The post itself is in the genre of “Shocked and Appalled” style, letter to the Editor. Davis notes that:
Thousands and thousands of honorable men and women have and are serving in Iraq, Afghanistan and other places. They don’t get book deals and invited to lecture at the Library of Congress. Most of them would be happy with a thank you and a chance at an education or a decent job when the mission is over. It’s a disgrace that the dishonorable profit and that we use government property and resources to glorify the gutless. If you attend the lecture on Friday, don’t save me a seat.
Now, regardless of what one thinks about England’s actions, this letter to the editor is now being credited with instigating a series of “threats” to the organizers that have resulted in the cancellation of this talk and several future ones (source). In particular, David Moore, another employee at the LoC and a veteran as well, notes:
David Moore, a Vietnam War veteran and German acquisitions specialist at the library who organized the event, said he received several e-mails threatening violence and shared them with police and the library’s inspector general.
He said he was disappointed by the cancellation but supports the decision because of safety concerns. “We can’t have an event here that’s going to develop into a brawl like a town hall meeting,” he said.

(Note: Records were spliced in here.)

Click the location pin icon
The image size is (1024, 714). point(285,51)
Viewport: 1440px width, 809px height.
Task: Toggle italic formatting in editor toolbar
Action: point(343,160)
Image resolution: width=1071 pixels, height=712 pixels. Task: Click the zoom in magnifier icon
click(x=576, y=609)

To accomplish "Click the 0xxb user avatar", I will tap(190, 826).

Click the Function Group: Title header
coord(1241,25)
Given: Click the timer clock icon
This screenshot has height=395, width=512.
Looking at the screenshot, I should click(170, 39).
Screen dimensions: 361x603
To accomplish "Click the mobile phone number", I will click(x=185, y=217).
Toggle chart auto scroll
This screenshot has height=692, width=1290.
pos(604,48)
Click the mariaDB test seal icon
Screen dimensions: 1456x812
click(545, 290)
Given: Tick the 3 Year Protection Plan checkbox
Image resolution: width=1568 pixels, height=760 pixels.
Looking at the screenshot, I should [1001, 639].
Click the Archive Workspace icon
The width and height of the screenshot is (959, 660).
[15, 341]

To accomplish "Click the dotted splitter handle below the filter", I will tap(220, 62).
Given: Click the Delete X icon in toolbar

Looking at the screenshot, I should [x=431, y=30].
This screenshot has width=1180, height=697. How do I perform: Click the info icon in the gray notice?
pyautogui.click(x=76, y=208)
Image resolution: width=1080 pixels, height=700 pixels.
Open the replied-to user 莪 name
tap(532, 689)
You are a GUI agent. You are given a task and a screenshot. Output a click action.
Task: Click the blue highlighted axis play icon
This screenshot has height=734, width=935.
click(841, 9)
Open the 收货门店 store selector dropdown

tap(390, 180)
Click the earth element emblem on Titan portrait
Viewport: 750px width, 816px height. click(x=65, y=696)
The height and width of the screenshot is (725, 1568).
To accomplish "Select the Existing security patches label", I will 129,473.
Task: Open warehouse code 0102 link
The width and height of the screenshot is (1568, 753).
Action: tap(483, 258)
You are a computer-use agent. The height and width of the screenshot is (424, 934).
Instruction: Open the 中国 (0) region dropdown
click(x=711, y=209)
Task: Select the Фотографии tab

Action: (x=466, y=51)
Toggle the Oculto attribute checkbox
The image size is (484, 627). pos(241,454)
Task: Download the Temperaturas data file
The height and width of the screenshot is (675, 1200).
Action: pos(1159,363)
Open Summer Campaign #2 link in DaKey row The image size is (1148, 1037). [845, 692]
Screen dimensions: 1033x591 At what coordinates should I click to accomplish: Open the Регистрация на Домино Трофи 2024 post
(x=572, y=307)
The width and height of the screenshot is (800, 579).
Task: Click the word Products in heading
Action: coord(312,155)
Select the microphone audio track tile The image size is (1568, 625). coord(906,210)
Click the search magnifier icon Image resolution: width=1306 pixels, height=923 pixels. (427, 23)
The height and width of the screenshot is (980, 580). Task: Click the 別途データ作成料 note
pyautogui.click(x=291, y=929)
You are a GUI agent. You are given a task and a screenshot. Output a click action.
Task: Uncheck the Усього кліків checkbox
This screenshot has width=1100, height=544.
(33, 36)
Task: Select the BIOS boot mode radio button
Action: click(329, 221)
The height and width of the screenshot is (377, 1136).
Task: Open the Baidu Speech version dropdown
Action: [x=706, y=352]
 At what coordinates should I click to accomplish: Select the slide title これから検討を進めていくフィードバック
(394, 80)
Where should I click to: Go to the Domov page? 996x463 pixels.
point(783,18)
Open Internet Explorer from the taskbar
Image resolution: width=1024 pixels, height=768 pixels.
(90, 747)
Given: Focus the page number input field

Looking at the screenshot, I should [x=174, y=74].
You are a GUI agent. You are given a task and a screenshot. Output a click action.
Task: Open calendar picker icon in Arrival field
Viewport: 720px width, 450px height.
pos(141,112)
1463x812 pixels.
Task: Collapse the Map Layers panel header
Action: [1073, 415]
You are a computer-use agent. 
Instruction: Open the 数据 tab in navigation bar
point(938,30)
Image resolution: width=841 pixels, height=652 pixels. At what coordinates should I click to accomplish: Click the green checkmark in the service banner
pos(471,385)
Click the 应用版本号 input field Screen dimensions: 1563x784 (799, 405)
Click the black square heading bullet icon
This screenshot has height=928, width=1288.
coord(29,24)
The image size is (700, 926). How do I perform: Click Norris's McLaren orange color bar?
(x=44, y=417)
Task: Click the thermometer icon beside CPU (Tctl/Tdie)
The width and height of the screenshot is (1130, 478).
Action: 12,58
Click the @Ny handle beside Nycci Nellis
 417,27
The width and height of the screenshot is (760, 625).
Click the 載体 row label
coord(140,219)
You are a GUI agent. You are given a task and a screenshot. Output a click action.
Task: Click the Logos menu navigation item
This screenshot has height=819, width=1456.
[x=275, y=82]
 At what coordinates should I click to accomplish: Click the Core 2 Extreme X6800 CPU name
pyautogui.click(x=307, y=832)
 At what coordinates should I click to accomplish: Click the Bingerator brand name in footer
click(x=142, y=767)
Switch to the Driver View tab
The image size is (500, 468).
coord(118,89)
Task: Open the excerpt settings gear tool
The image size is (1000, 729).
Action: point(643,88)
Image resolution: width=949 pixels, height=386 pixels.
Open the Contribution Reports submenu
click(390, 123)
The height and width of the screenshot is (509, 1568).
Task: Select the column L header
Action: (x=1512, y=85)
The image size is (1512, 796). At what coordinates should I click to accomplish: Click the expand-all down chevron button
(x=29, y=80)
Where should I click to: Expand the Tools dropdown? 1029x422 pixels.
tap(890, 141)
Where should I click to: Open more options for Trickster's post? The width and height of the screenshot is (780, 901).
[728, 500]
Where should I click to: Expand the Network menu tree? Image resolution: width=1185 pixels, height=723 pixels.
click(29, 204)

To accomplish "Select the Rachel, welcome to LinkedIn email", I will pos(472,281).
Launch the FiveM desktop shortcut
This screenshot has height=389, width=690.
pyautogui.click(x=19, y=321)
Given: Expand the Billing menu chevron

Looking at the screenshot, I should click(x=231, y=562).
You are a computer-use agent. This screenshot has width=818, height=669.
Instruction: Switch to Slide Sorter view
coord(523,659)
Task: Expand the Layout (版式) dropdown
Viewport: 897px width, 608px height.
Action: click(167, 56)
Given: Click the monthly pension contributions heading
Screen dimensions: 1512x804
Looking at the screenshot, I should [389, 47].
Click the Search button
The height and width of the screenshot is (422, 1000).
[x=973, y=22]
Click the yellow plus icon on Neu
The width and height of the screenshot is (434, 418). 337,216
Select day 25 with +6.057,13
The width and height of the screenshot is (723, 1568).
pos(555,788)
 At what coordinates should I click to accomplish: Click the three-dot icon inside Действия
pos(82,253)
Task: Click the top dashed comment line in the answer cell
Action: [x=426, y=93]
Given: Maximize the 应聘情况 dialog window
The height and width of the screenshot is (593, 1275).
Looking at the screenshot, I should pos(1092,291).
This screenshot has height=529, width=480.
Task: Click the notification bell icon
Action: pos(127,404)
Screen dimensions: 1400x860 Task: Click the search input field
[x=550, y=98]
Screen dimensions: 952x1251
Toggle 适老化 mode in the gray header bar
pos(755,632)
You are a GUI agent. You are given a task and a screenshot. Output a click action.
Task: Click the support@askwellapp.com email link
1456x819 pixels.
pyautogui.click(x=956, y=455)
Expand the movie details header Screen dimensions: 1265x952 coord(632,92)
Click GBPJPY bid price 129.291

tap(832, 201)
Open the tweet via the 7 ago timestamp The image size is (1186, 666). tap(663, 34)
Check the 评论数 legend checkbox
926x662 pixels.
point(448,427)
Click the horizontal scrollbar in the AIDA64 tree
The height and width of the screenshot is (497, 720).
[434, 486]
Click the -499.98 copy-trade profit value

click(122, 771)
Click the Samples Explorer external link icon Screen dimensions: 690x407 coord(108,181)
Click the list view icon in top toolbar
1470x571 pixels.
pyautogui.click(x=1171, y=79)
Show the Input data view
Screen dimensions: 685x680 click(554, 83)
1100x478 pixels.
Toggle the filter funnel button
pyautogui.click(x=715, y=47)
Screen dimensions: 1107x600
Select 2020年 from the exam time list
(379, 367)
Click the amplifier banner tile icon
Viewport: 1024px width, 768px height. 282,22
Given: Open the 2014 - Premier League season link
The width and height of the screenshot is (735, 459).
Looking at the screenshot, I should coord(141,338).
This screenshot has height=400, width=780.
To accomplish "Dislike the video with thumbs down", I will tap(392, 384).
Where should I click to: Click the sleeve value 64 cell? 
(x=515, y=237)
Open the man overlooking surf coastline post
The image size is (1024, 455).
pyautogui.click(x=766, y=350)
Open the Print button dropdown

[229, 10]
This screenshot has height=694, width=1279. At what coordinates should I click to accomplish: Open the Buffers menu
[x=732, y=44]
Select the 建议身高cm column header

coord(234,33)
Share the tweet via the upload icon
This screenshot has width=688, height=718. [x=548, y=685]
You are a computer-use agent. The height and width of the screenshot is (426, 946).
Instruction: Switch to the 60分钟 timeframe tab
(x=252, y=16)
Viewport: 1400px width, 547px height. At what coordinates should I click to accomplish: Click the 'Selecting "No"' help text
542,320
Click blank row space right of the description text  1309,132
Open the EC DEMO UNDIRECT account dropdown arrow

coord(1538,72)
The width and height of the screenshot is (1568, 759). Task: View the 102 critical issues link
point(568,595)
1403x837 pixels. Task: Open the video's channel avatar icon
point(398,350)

He added, “Free speech in America is pretty well dead.”
He blamed an essay decrying the event on the Small Wars Journal blog for stirring up much of the opposition. The site focuses on war politics and strategy.
In a response to this, Dave Dilegge posted a notification of the cancellation here which has sparked a s*** storm of reactions that truly bother me. Anyone who takes the time to get to know Dave knows that he is one of those people who supports free speech even if he disagrees with what is being said. The line for him, and for the Small wars Council as a whole, is whether or not the process of discussion / debate remains “civilized” in the sense that people can agree to disagree and are (relatively) polite — the ROE is “Attack the message, not the messenger”.
One of the more interesting, and ominous, references in the AP article was Moore’s comment that “[w]e can’t have an event here that’s going to develop into a brawl like a town hall meeting”. What I find ominous about it is that this lack of “civilized” behaviour is permeating the US town hall meetings on health care reform and spilling over into all sorts of other issues and destroying the habit of reasoned debate and disagreement, replacing that with yelling matches and the threat of “direct action”. As Bill Nagle, publisher of the Small Wars Journal noted
I would not join David Moore in saying that free speech is dead. Yet I believe I can speak for many of us here in saying that, as much as we oppose the event, we are appalled the outcome is the result of safety concerns arising from threats of violence. Thuggery is unacceptable — over there, and especially over here. Small Wars Journal, and I am confident Moe Davis, a man of great principle, do not stand for that.
And that is the word for it — Thuggery.